Zbigniew Matysiak urodził się 26 marca 1926 roku w Lublinie w rodzinie Franciszka, przedwojennego policjanta, oraz Zofii z domu Leszczyńska. W 1927 roku jego ojciec został przeniesiony do pracy w Krzemieńcu na Wołyniu, gdzie zabrał ze sobą swoją rodzinę. Osiem lat później, za zasługi w tworzeniu struktur policyjnych na Wołyniu, ojciec Zbigniewa ponownie został przeniesiony, tym razem do policji kryminalnej w Warszawie. Pomimo tego, że Franciszek Matysiak pracował w Warszawie to dziewięcioletni Zbigniew powrócił do rodzinnego domu i zamieszkał z matką w Lublinie, gdzie uczęszczał do szkoły powszechnej.

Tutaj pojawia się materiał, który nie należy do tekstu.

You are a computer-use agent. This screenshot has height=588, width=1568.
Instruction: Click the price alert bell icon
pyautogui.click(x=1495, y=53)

Przed wojną mieszkałem w Lublinie na ul. 3 maja. Tam miałem grupę kolegów, wychowanych na harcerskich i patriotycznych ideałach. Organizowaliśmy wycieczki. Naszym „wodzem” był szesnastoletni wówczas Józef Zielniak, syn dozorcy z ulicy Cichej. Między nami pętał się ośmioletni Tadzio Niewiadomski o przezwisku Plumpek […] W skład naszej grupy wchodzili: Heniek Niewiadomski, Maniek Suszek, Henio Kusio, Zbyszek Łysek, Oldek Kosowski i ja. W 1941 roku należeliśmy do tajnej szkółki bokserskiej Stasia Zalewskiego, która jako organizacja sportowa była nielegalna[1].

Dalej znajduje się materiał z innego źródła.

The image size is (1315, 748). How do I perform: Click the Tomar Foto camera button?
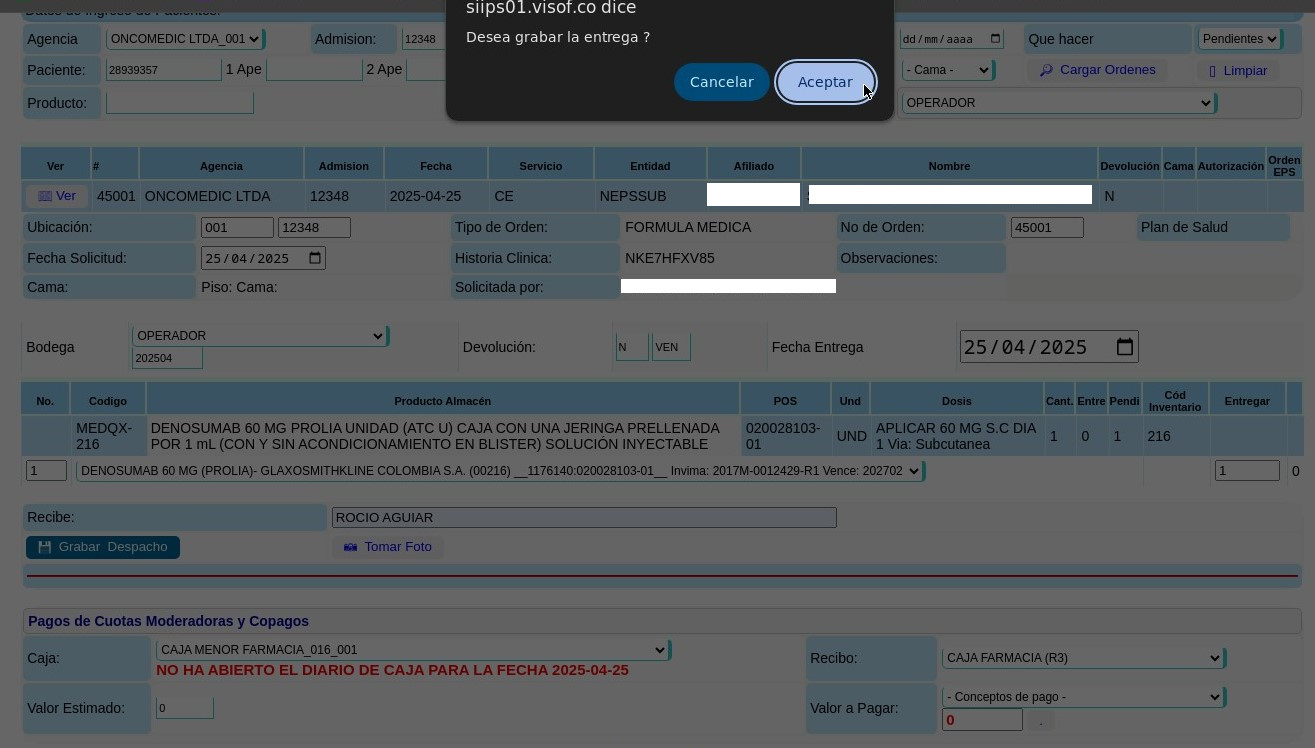point(388,547)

Matysiak swoją działalność konspiracyjną rozpoczął pod koniec 1941 roku, kiedy Stanisław Zalewski ułatwił mu kontakt na szkołę podchorążych mieszczącą się w piekarni państwa Zdybickich w Lublinie. Tam z grupy małoletnich kolegów zorganizowana została sekcja zajmująca się wywiadem oraz przenoszeniem meldunków. Poznaliśmy po pewnym czasie przedwojennego porucznika rezerwy Romana Sochala, pseudonim „Jurand”. Zebrał naszą siedmioosobową grupę i powiedział, że obecnie jesteśmy uczniami, ale jeżeli pomyślnie przejdziemy ten okres, to zostaniemy przyjęci do terminu. Jak zaliczymy termin, to staniemy się czeladnikami. Następnie będziemy mogli ubiegać się o dyplom majstra. Dopiero wtedy będziecie mogli złożyć przysięgę i zostać przyjęci do konspiracji. Każdy dostał się pod rękę mistrza, który wprowadzał swego ucznia w kolejne etapy wtajemniczenia. Mnie wybrał „Ikar”[2]. W grupie tej działał pod pseudonimem „27”.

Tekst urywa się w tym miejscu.